Kit lost herself momentarily in bizarre analogical wordplay based on the phonetic similarity between seers and peers, but brought herself up short when she realized that this might not be an ideal moment for steering around things. “I’m not about to set up in business,” she said. “I’m a bus driver, not a fucking whore. I don’t want hungry ghosts forming a queue round my bed just because Rose managed to attract my interest. It’s no wonder there aren’t more of the living willing to be haunted, if this is what it leads to.”
“Oddly enough,” Michael said, meekly, “Rose favors the opposite conclusion. She can’t figure out why the living aren’t moving heaven and earth to be haunted, if that’s what it can lead to.”
“How old were you when you died?” Kit wanted to know.

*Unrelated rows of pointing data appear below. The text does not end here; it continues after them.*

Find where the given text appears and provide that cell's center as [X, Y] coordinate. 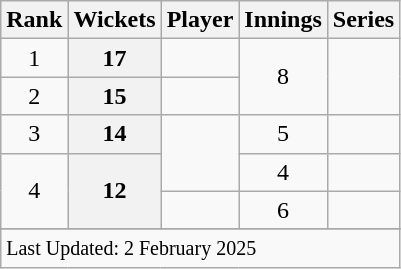
15 [114, 96]
Wickets [114, 20]
Rank [34, 20]
2 [34, 96]
Player [200, 20]
5 [283, 134]
Last Updated: 2 February 2025 [200, 248]
3 [34, 134]
Innings [283, 20]
8 [283, 77]
12 [114, 191]
14 [114, 134]
17 [114, 58]
1 [34, 58]
Series [363, 20]
6 [283, 210]
Find where the given text appears and provide that cell's center as (x, y) coordinate. 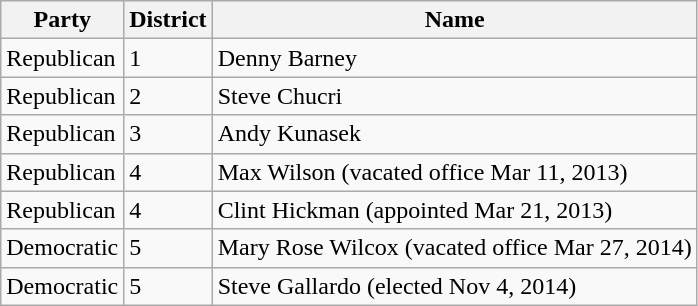
2 (168, 96)
Max Wilson (vacated office Mar 11, 2013) (454, 172)
Name (454, 20)
Andy Kunasek (454, 134)
Mary Rose Wilcox (vacated office Mar 27, 2014) (454, 248)
Party (62, 20)
Steve Chucri (454, 96)
1 (168, 58)
Clint Hickman (appointed Mar 21, 2013) (454, 210)
3 (168, 134)
Steve Gallardo (elected Nov 4, 2014) (454, 286)
Denny Barney (454, 58)
District (168, 20)
Determine the (X, Y) coordinate at the center of the cell enclosing the given text.  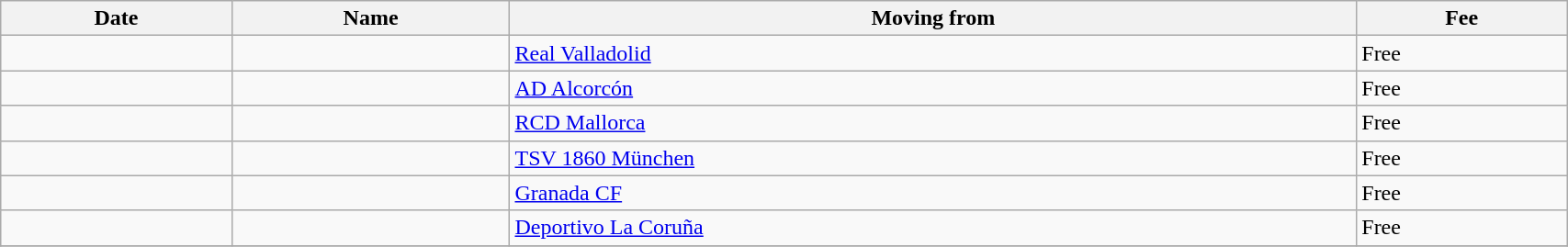
RCD Mallorca (933, 123)
Fee (1462, 18)
Real Valladolid (933, 53)
Deportivo La Coruña (933, 228)
Date (117, 18)
Moving from (933, 18)
TSV 1860 München (933, 158)
Granada CF (933, 193)
AD Alcorcón (933, 88)
Name (371, 18)
Identify which cell holds the provided text, then report its (x, y) central coordinate. 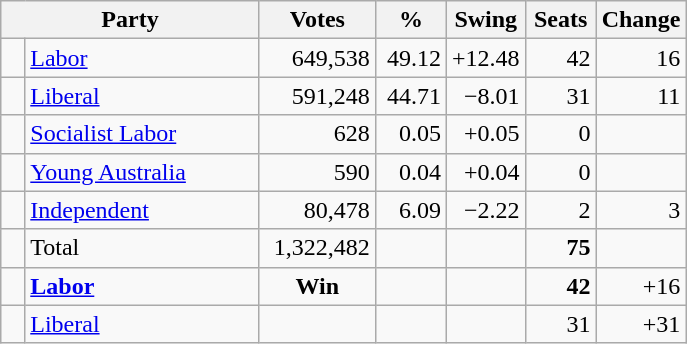
49.12 (410, 58)
3 (641, 210)
Young Australia (142, 172)
Independent (142, 210)
11 (641, 96)
80,478 (317, 210)
Swing (486, 20)
% (410, 20)
75 (560, 248)
628 (317, 134)
+12.48 (486, 58)
16 (641, 58)
−8.01 (486, 96)
0.04 (410, 172)
Change (641, 20)
Total (142, 248)
6.09 (410, 210)
−2.22 (486, 210)
Socialist Labor (142, 134)
1,322,482 (317, 248)
44.71 (410, 96)
+16 (641, 286)
+0.05 (486, 134)
Win (317, 286)
Votes (317, 20)
2 (560, 210)
649,538 (317, 58)
591,248 (317, 96)
Seats (560, 20)
Party (130, 20)
590 (317, 172)
0.05 (410, 134)
+31 (641, 324)
+0.04 (486, 172)
Extract the (x, y) coordinate from the center of the cell holding the provided text.  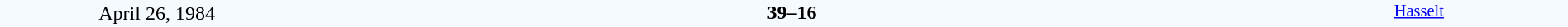
Hasselt (1419, 13)
April 26, 1984 (157, 13)
39–16 (791, 12)
Capture the cell that displays the provided text and extract its (x, y) central coordinate. 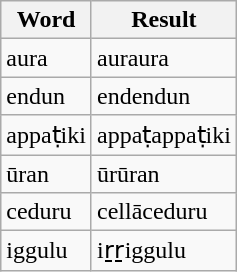
endun (46, 96)
auraura (164, 58)
Result (164, 20)
iṟṟiggulu (164, 251)
ceduru (46, 212)
ūrūran (164, 173)
aura (46, 58)
cellāceduru (164, 212)
appaṭappaṭiki (164, 135)
iggulu (46, 251)
appaṭiki (46, 135)
ūran (46, 173)
endendun (164, 96)
Word (46, 20)
Capture the cell that displays the provided text and extract its [x, y] central coordinate. 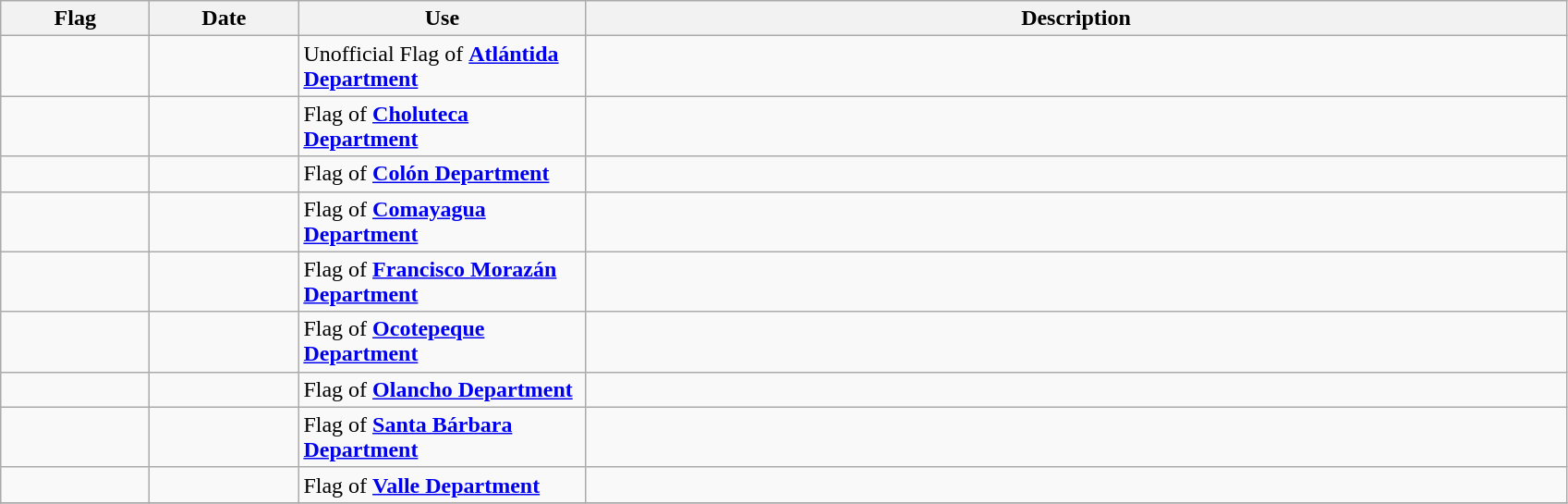
Flag [76, 18]
Flag of Valle Department [442, 484]
Flag of Ocotepeque Department [442, 342]
Date [224, 18]
Description [1076, 18]
Flag of Francisco Morazán Department [442, 281]
Flag of Santa Bárbara Department [442, 436]
Use [442, 18]
Flag of Comayagua Department [442, 222]
Flag of Olancho Department [442, 389]
Flag of Choluteca Department [442, 126]
Flag of Colón Department [442, 174]
Unofficial Flag of Atlántida Department [442, 67]
Extract the [X, Y] coordinate from the center of the cell holding the provided text.  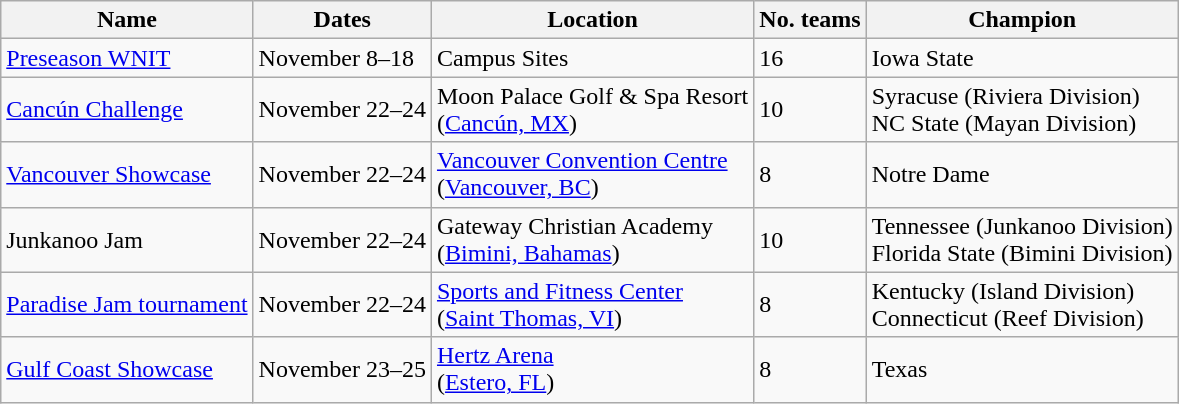
Tennessee (Junkanoo Division)Florida State (Bimini Division) [1022, 240]
No. teams [810, 20]
Paradise Jam tournament [127, 304]
Texas [1022, 370]
Notre Dame [1022, 174]
Gateway Christian Academy(Bimini, Bahamas) [592, 240]
Vancouver Showcase [127, 174]
16 [810, 58]
Vancouver Convention Centre(Vancouver, BC) [592, 174]
Dates [342, 20]
Kentucky (Island Division)Connecticut (Reef Division) [1022, 304]
Location [592, 20]
Gulf Coast Showcase [127, 370]
Syracuse (Riviera Division)NC State (Mayan Division) [1022, 110]
Campus Sites [592, 58]
Name [127, 20]
Preseason WNIT [127, 58]
November 8–18 [342, 58]
November 23–25 [342, 370]
Junkanoo Jam [127, 240]
Cancún Challenge [127, 110]
Iowa State [1022, 58]
Hertz Arena(Estero, FL) [592, 370]
Moon Palace Golf & Spa Resort(Cancún, MX) [592, 110]
Champion [1022, 20]
Sports and Fitness Center(Saint Thomas, VI) [592, 304]
Scan for the cell matching the given text and deliver its [x, y] coordinate at center. 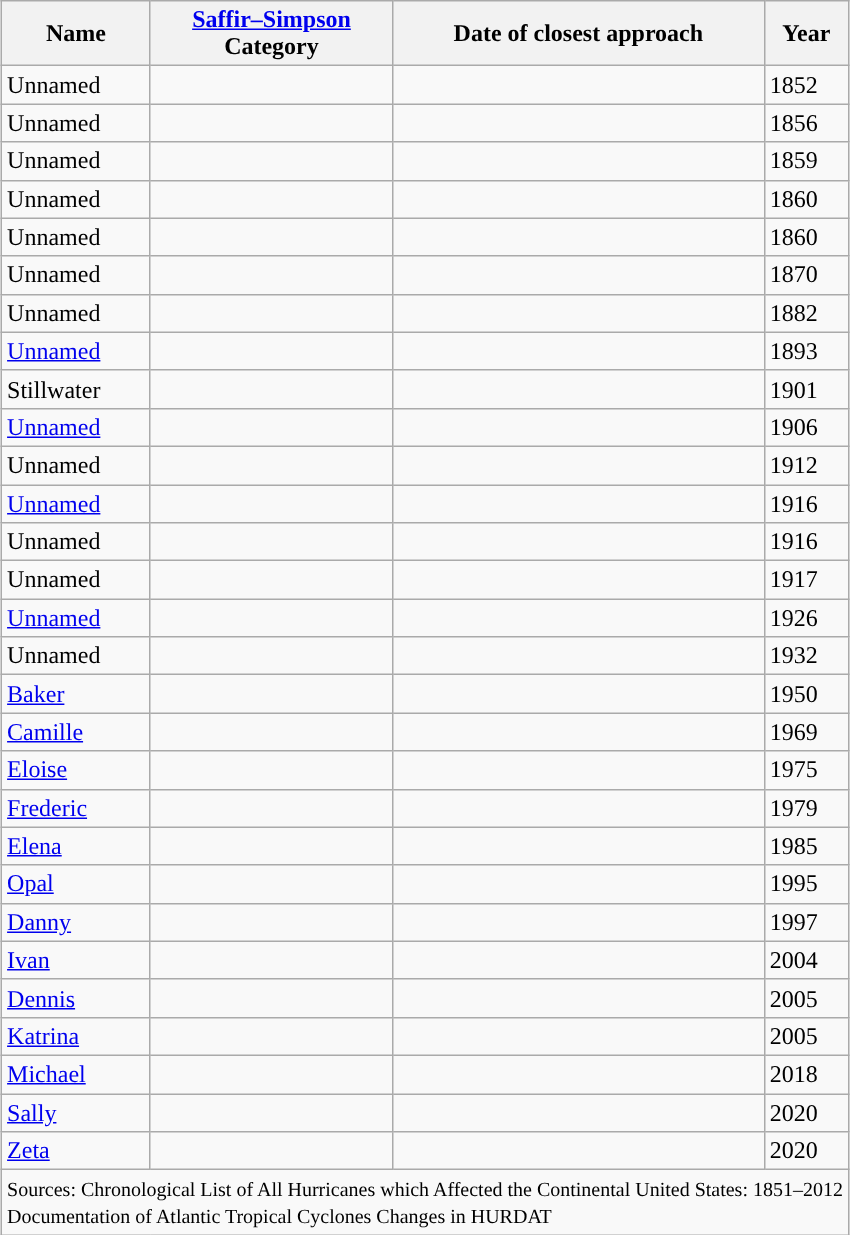
1856 [806, 123]
Danny [76, 922]
1906 [806, 427]
Date of closest approach [579, 34]
1893 [806, 351]
1912 [806, 465]
1985 [806, 846]
Camille [76, 732]
1975 [806, 770]
1932 [806, 656]
1979 [806, 808]
Katrina [76, 1036]
1882 [806, 313]
Dennis [76, 998]
Ivan [76, 960]
1997 [806, 922]
2018 [806, 1074]
1852 [806, 85]
Saffir–SimpsonCategory [271, 34]
Sally [76, 1113]
Stillwater [76, 389]
1859 [806, 161]
1901 [806, 389]
Baker [76, 694]
Name [76, 34]
Zeta [76, 1151]
1969 [806, 732]
2004 [806, 960]
1950 [806, 694]
1926 [806, 618]
Elena [76, 846]
Opal [76, 884]
Frederic [76, 808]
1870 [806, 275]
1917 [806, 580]
1995 [806, 884]
Eloise [76, 770]
Michael [76, 1074]
Year [806, 34]
Search for the cell housing the specified text and yield its (X, Y) center coordinate. 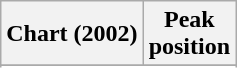
Peak position (189, 34)
Chart (2002) (72, 34)
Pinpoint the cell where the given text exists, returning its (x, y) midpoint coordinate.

“Old enough to be trapped,” was the unhelpful reply—but he must have sensed her impatience, because he was quick to add: “Thirteen. Younger children often linger, but not for very long. I suppose I’m an exception.”
“But you’ve continued to age, even after death? Ghosts can do that?”
“It depends what you mean by aging. The dead can certainly change their appearance, more easily and more radically than the living. You’ll find that out, I’m afraid, so it’s perhaps as well to warn you. There are wraiths, but there are also ghosts that the living don’t normally see...or won’t. You can. You wouldn’t ever have found out about it, if Rose hadn’t got through to you, but you can.”
“And I’m a bus driver too. Lucky you. And you’re here tonight because you reckon that you’re in with a sporting chance of losing your virginity before you move on to your ultimate reward. If only I’d been ten inches taller with a nicer face, I might have restored your faith in Heaven.”
“Faith isn’t much use, I’m afraid,” Michael told her, with a hint of mournfulness in his voice. “Not any more. Not to us”
“Well,” Kit said, “I suppose, since it might be your last night on earth, that I ought to make an exception to my try-not-to-come-across-like-a-slapper rule. Given the compromises I’ve already made for Rose, it’s not that much of a concession. Will Rose be with us in spirit, do you think? That would be an extra notch on the stick of experience, I guess.”
“No,” said the ghost who had needed an invitation, “she won’t. She wanted to, but I wanted you all to myself.”
Kit knew how naive that was, given that she was already sharing the single bed with a lumpy student of art history, but she appreciated the thought. Nor was it just the thought she was able to appreciate, although she couldn’t honestly have said, afterwards, that it had been very good, let alone absolutely fucking fantastic.
CHAPTER EIGHTEEN
Given her uncanny exertions of the previous night, it wasn’t at all surprising that Kit slept late, especially as she hadn’t really got much sleep at all until Stephen had belatedly bestirred himself and moved to the settee. He slept late too, for some of the same reasons, although he consented to walk to the newsagents and get a Sunday paper while Kit was making coffee and toast.